Nuclear Physics investigates the fundamental interactions governing the world of subatomic particles. Nuclei are the massive tiny core of atoms that give them their identity as specific isotopes of a given element. They are made up of protons, the number of which determine the element, and neutrons, the number of which determine the isotope. These building blocks, protons and neutrons (collectively called hadrons), constitute over 90% of the visible mass in the Universe. They are composites of more fundamental particles known as quarks and gluons. The goal of understanding the structures of nuclei and hadrons has led to the exploration of the fundamental forces, the strong force and the weak force, and their symmetries, which are fundamentally important; the underlying quark and gluonic structure of the protons and neutrons; as well as nuclear matter under extreme conditions.
Nuclear Physics
Formulation of the underlying mathematical description of quark-gluon interactions is known as the Quantum Chromo-dynamics (QCD). The theory of QCD is complicated and so far only a limited number of predictions have been theoretically made and experimentally validated. The main focus of the research in theoretical nuclear physics is to develop tools and techniques for studying the subatomic structure of matter as well as to advance our understanding of various nuclear phenomena in terms of QCD.

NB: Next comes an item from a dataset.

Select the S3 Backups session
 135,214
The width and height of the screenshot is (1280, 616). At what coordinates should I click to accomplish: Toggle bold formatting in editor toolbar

Members of the Indiana University Nuclear Physics Experiment Group perform a wide variety of research to unravel mysteries in nuclear systems. Search for new macroscopic force and tests of fundamental symmetries would potentially open novel windows into hitherto unknown principles of physics. Studies of neutrino oscillations and neutrino-nuclear interactions aim to advance our fundamental understanding of both the weak and the strong forces in nature. Collider experiments involving hadrons and nuclei will help explain some of the most basic properties of hadrons like the origin of their mass and spin.
The boundaries that traditionally separated Nuclear Physics, high-energy physics, condensed matter and many-body physics have been dissolving. Today Nuclear Physics experiments may be using energies that are higher than those of some high-energy laboratories while high-energy physicists may be conducting experiments at Nuclear Physics facilities. Several phenomena that govern strongly interacting quark-gluon systems have analogies in atomic or condensed matter physics. Physics of the stellar evolution involves Nuclear Physics when addressing the question of the origin of elements and fate of stars.